Need tickets? NBC is carrying the race. Buyers doing upfront deals with the network on Friday might be able to score some premium seats in exchange for a premium CPM. Do a deal with ratings based on a C7 guarantee and perhaps get a limo ride to Pimlico.

Guessing which new shows will be hits this fall -- every fall -- after watching clips at an upfront presentation or even full pilots is about as scientific as gambling at the track.

NBC is bringing back Matthew Perry. Will he do better than Matt LeBlanc in “Joey”? Can Mindy Kaling segue successfully from “The Office” to Fox?

(For both new comedies, the over/under is a 3.0 in the key demo. Take the under on Perry and over on Kaling.)

In a new report, “There Must Be a Pony in Here Somewhere,” Nomura media analyst Michael Nathanson veers from his trenchant industry insight and makes a great case for picking Creative Cause in Baltimore with the 6-1 line.

Not true.

Nathanson's concerned with one-year-olds, not the two-year-olds getting ready for the starting gate Saturday. There are 14 first-year shows returning this fall on the Big Four networks, marking a 41% return rate. That’s considerably above the 23% figure the year before.

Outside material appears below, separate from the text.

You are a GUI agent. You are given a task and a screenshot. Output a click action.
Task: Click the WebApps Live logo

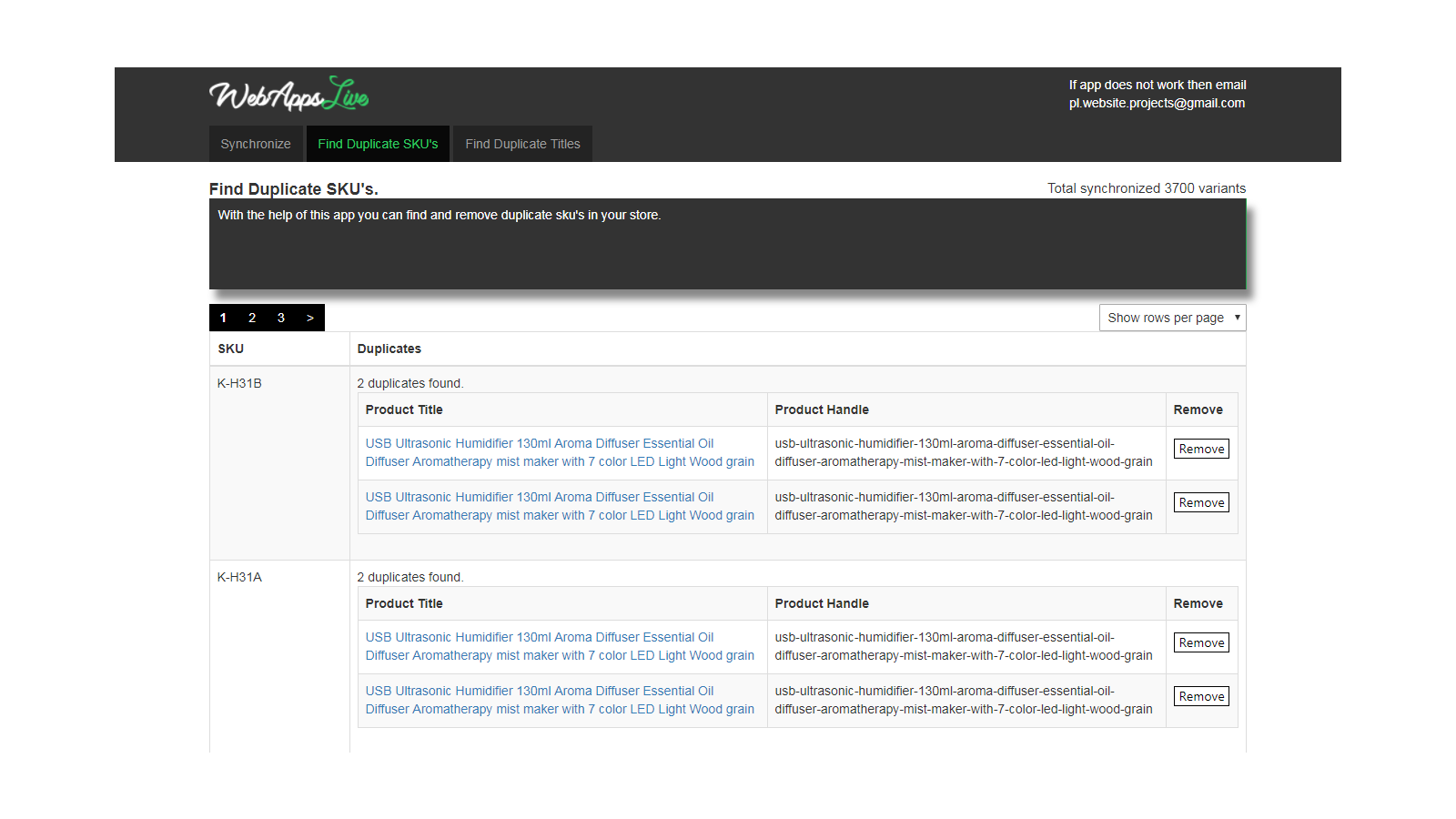pos(288,95)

The 41% rate is line with the historical “batting average,” Nathanson writes. Warner Bros. is the Seattle Slew with the shows it produced getting a 75% return rate. Universal Media Studios was second at a little under 70%, though a return rate hardly connotes hit (see Universal, “Whitney”).

Cable, of course, has a much higher return rate since networks generally stick with shows longer since networks traditionally have been less reliant on ad dollars. Still, there is uncertainty. Buyers get frustrated year after year attaching their dollars to new shows and watching them get cancelled.

Perhaps the NewFronts, the efforts by Hulu, Yahoo, YouTube and others to sell well beforehand a la TV, offers a better parlay. If it takes a lot for a cable series to be sidelined, imagine the bar for an original Web series on, say, Hulu. If an NBC comedy is a tech IPO, that’s a Treasury bill.

Barclays issued a report this week trying to crack the code on which NewFront original content might break through. The verdict: YouTube has the best shot. Reasons: “deep pockets, existing advertising relationships and infrastructure and 800 million global users.”

(Speaking of the broadcast-cable dynamic, Barclays writes that Internet companies are looking for the Web to “eventually be to cable TV what cable TV was to broadcast TV,” providing an “opportunity to ‘super-serve the under-served.’” In other words, more fragmentation can’t come soon enough.)

Indeed, YouTube’s line-up of 100 channels with would-be top-tier content has an impressive array of talent either appearing or producing, from Jay-Z to Shaquille O’Neal. Announcements should continue to flow out for months. On Thursday, Ben Silverman’s Electus said a reality series about young Los Angeles Asian Americans in Koreatown would be launched on a pop culture channel LOUD.  

It sounds fanciful, but Barclays reports YouTube is offering $100 million advances to channel creators. (Multiply $100 million times 100 and the calculator can't handle it. The handle at the Preakness might not fund a single channel.)

Also, YouTube will spend $200 million promoting its offerings on the Google Display Network, according to Barclays. That sounds more practical since it is sort of moving dollars from one pocket to the other at Google.

It’s often said that TV’s ability for wide reach should keep it in good stead for years to come. Some might say another advantage -- even with the paperwork -- is it is relatively simple to buy. Looking to continue that with the online video boom, networks are more than happy to craft packages with their digital properties.

It would seem to take a lot less time to watch some network pilots than a slew of YouTube channels. So, the challenge of exposing buyers to its content could mean YouTube has a long race ahead of it.